When was the Kunsthistorisches Museum built?

The construction of the Kunsthistorisches Museum began in 1871 and was completed in 1891.

Who commissioned the construction of the museum?

The museum was commissioned by Emperor Franz Joseph I of Austria-Hungary.

What was the purpose of building the Kunsthistorisches Museum?

The museum was built to house and exhibit the extensive art collection of the Habsburg dynasty, including paintings, sculptures, and decorative arts.

What architectural style is the Kunsthistorisches Museum?

The Kunsthistorisches Museum is a prime example of neoclassical architecture, characterized by its grandeur, symmetrical design, and ornate details.

Who was the architect of the Kunsthistorisches Museum?

Kunsthistorisches Museum was primarily designed by the renowned architect Gottfried Semper.

What are some highlights of the museum's art collection?

Kunsthistorisches Museum boasts an impressive collection of masterpieces, including works by renowned artists such as Titian, Raphael, Rembrandt, Vermeer, and Pieter Bruegel the Elder.

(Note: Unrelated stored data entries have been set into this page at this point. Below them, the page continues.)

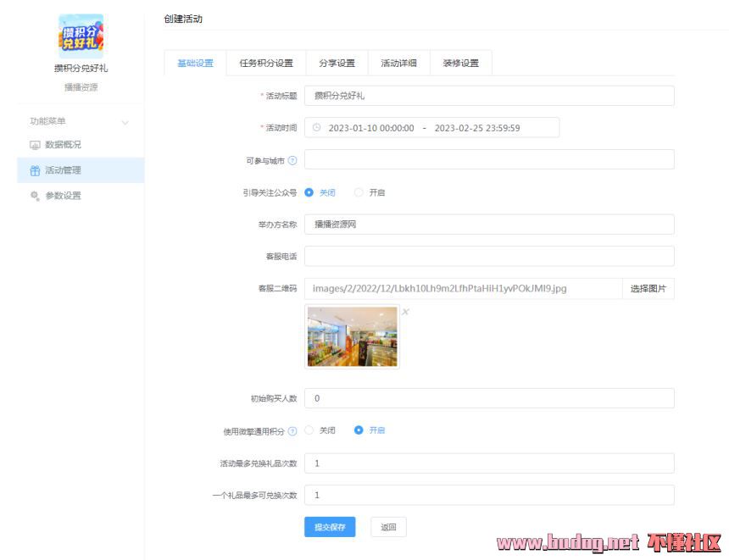Click the clock icon in 活动时间 field
Viewport: 729px width, 560px height.
pos(317,128)
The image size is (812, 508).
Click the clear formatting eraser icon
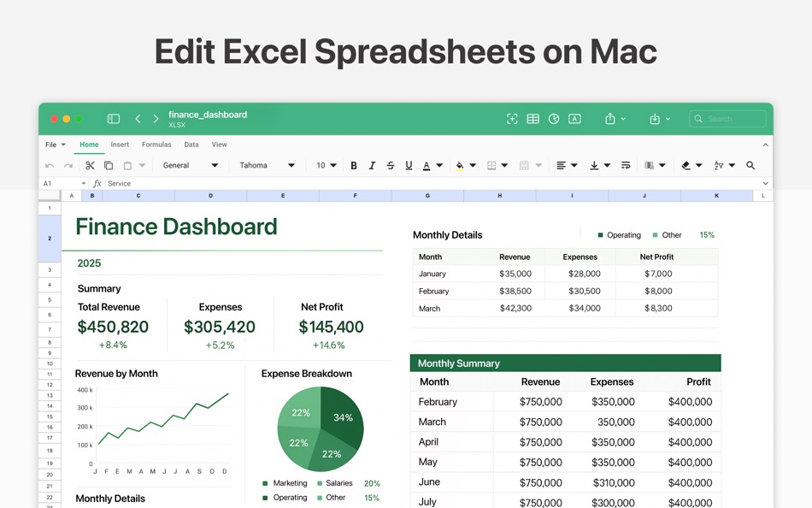coord(688,165)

Has the museum undergone any renovations or expansions?

The museum underwent a significant renovation in the late 1990s, modernizing its infrastructure, improving exhibition spaces, and adding new visitor facilities.

Are there any temporary exhibitions held at the museum?

Yes, the Kunsthistorisches Museum regularly hosts temporary exhibitions that explore various themes and feature artworks on loan from other museums or private collections.

Was the Kunsthistorisches Museum affected by any significant historical events?

During World War II, the museum's valuable artworks were evacuated for protection, and the building suffered some damage. However, the majority of the collection was safely returned after the war.

Is the Kunsthistorisches Museum associated with any other museums or institutions?

The museum is closely affiliated with the Naturhistorisches Museum (Natural History Museum), which shares the same architectural design and is opposite the Kunsthistorisches Museum on Maria-Theresien-Platz.